## What to work on
Nothing but the lines from the one containing "This screenshot has width=1200, height=993." through the one containing "This screenshot has width=966, height=804.", both included, should be given again, each exactly as written below.

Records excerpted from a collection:
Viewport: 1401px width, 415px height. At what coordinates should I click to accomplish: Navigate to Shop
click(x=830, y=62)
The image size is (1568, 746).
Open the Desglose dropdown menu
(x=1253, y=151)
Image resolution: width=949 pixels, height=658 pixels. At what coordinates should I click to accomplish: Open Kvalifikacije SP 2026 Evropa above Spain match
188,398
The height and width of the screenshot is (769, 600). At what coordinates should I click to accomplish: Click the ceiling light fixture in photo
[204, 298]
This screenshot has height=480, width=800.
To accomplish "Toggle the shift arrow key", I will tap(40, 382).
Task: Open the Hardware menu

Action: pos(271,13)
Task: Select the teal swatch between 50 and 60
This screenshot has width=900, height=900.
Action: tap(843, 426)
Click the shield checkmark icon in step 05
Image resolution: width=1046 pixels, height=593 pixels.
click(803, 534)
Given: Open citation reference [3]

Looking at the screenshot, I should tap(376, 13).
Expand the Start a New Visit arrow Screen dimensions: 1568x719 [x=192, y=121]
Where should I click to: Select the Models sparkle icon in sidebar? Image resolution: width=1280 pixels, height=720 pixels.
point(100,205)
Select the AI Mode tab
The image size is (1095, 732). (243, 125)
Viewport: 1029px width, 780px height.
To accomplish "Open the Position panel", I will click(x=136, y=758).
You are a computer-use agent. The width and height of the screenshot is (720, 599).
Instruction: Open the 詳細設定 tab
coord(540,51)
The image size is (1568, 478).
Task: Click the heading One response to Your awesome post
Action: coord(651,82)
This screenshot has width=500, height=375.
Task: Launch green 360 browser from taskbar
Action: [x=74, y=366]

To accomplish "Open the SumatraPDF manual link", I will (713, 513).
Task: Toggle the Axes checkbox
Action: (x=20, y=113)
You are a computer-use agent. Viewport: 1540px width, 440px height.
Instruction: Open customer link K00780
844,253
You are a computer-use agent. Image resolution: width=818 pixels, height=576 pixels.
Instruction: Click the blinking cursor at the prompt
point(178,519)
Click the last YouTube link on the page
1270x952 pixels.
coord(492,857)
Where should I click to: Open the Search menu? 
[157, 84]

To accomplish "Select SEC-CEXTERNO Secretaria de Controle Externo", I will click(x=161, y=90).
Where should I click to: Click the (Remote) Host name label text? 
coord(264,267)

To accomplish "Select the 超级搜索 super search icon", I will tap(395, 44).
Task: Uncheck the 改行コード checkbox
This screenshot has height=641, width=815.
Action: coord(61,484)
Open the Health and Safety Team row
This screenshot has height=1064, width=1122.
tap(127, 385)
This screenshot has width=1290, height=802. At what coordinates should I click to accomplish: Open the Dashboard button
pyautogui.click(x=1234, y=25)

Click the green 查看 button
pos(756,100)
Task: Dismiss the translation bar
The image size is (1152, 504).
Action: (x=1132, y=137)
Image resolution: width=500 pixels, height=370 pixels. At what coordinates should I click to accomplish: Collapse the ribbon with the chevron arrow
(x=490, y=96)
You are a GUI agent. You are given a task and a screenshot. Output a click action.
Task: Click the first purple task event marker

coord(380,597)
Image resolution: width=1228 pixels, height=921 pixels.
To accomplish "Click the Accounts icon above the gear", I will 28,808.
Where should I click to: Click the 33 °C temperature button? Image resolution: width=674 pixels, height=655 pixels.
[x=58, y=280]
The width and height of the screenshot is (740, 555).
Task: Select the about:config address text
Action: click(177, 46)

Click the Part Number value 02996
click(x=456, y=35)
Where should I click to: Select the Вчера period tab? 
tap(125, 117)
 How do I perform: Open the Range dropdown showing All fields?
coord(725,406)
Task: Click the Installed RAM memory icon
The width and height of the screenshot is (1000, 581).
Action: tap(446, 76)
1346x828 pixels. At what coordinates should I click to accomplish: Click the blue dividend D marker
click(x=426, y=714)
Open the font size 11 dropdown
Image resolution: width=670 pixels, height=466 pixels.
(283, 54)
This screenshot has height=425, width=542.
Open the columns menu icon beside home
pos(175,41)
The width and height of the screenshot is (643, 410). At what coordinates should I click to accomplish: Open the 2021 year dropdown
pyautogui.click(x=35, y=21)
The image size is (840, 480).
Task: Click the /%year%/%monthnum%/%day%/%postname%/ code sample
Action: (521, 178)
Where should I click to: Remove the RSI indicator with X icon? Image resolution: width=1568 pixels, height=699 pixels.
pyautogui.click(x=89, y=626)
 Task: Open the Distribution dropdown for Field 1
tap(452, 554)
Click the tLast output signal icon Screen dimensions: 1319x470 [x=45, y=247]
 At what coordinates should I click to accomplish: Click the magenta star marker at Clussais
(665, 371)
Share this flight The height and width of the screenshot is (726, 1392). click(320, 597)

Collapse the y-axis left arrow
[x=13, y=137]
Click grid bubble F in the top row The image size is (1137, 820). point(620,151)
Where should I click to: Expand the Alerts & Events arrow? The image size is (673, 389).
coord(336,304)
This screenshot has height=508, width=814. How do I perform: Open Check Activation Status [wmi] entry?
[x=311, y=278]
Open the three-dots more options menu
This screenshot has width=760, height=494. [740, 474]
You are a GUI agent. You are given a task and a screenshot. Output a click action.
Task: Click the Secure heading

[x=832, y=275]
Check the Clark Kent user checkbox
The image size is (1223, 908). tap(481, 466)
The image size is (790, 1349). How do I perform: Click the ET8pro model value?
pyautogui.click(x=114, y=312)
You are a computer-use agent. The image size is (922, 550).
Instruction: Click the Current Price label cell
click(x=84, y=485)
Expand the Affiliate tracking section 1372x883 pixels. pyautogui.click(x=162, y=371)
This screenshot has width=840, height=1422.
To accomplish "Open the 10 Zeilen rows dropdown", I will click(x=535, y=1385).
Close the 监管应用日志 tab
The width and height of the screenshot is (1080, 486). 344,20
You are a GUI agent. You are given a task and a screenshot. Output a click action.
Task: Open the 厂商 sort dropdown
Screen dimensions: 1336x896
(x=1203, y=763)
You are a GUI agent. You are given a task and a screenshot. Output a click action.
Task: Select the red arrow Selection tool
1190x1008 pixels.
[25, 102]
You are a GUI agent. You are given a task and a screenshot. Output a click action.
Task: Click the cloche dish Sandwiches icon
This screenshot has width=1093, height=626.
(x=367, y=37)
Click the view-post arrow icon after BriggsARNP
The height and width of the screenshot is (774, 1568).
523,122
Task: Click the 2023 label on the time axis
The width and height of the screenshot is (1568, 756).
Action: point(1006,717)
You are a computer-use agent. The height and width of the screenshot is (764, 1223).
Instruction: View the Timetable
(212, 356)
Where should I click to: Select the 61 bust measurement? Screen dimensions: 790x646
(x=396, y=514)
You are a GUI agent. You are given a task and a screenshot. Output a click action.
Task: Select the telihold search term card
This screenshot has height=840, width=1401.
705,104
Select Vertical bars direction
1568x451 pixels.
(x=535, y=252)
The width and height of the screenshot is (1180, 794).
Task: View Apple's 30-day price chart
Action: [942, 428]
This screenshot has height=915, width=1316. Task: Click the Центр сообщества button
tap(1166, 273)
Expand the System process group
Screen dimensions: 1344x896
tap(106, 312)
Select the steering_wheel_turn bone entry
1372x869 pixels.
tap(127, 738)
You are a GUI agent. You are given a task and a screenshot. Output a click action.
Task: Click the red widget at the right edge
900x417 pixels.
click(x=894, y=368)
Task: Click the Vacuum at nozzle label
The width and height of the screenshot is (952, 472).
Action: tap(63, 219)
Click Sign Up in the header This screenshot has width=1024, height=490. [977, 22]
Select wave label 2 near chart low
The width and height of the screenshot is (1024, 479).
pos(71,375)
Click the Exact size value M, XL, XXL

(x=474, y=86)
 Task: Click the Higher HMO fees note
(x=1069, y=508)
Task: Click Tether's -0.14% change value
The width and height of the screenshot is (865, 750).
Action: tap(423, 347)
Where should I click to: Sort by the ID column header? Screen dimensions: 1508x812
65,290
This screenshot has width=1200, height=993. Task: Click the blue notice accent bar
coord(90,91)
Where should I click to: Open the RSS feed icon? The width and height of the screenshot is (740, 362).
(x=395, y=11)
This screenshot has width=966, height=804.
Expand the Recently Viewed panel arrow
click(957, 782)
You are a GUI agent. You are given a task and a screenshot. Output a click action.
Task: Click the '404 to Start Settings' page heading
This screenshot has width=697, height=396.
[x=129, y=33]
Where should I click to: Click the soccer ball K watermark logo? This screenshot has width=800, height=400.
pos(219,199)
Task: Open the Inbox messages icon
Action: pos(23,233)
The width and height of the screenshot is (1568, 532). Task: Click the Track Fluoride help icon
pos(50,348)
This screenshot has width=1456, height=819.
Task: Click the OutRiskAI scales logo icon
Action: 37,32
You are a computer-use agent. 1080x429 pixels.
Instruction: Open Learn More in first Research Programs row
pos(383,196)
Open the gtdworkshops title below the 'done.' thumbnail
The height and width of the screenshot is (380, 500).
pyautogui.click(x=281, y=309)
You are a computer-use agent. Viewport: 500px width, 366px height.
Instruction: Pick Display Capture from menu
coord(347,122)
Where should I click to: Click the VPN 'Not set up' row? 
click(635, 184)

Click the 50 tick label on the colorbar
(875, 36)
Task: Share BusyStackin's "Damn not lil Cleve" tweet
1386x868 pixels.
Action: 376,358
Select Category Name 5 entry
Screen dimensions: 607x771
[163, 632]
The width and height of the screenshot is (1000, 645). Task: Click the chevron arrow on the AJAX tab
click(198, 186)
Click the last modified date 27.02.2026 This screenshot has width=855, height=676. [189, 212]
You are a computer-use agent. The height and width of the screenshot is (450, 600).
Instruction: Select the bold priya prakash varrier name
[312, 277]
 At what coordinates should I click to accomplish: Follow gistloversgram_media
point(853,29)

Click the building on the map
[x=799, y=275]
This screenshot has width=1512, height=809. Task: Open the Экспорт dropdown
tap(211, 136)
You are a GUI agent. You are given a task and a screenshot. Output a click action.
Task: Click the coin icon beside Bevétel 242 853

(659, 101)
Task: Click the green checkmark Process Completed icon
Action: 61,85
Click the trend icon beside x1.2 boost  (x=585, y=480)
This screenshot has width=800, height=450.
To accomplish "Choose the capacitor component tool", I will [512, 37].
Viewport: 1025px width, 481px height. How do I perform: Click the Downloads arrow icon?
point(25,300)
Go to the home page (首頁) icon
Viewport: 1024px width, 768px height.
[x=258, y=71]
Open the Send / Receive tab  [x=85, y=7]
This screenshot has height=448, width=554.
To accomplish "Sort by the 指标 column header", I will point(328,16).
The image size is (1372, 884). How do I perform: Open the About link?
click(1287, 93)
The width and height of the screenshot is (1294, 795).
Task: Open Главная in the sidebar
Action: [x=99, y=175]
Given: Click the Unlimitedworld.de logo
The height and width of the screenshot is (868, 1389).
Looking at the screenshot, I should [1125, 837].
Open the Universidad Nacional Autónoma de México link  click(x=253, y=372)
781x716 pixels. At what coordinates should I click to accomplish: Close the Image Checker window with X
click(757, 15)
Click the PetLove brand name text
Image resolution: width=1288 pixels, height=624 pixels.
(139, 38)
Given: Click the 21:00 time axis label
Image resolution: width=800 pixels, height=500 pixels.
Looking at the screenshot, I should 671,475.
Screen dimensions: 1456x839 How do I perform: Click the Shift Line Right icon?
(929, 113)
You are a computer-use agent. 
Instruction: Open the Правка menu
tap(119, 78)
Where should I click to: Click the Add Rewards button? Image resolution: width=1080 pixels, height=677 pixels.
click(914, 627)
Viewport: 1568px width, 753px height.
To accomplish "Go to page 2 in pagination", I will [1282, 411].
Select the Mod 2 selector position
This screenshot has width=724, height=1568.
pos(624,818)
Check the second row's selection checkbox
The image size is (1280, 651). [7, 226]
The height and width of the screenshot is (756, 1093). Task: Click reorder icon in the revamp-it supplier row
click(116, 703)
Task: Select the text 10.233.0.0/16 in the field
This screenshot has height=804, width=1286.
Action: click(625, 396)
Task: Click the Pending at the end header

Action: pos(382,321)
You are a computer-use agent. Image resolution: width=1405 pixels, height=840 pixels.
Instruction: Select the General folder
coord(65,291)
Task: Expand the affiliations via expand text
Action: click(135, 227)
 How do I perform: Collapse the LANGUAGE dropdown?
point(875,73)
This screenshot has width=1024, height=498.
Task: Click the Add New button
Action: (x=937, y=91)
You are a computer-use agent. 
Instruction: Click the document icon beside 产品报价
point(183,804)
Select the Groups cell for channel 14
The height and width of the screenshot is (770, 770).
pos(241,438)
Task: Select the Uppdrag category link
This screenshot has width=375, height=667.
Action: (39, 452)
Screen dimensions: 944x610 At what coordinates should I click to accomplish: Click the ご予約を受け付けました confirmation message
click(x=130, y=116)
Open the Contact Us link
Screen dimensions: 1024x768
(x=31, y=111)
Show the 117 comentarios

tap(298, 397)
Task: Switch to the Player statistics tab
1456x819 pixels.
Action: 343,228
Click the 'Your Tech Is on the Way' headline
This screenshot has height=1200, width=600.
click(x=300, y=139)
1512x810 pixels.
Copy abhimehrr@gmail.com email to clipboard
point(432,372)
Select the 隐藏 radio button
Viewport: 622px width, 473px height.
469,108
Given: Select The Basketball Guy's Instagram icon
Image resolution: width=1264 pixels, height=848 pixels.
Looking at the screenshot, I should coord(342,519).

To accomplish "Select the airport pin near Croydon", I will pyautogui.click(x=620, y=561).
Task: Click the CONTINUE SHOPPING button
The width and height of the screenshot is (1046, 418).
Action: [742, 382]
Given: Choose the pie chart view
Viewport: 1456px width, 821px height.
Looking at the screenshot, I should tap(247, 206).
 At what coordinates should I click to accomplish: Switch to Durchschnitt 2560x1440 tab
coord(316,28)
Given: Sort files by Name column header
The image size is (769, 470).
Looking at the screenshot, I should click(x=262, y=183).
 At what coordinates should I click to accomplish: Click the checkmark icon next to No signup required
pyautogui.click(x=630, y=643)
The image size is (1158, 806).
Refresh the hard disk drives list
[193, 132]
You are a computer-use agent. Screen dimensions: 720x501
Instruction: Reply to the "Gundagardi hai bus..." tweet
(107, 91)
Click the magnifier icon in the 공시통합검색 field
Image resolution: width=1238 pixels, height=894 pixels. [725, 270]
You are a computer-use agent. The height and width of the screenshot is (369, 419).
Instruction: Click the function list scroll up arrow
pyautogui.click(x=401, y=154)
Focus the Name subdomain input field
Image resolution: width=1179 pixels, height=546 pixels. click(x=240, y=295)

## Task response
This screenshot has width=1200, height=993. Task: Click the blue notice accent bar
coord(90,91)
Where should I click to: Open the RSS feed icon? The width and height of the screenshot is (740, 362).
(x=395, y=11)
This screenshot has width=966, height=804.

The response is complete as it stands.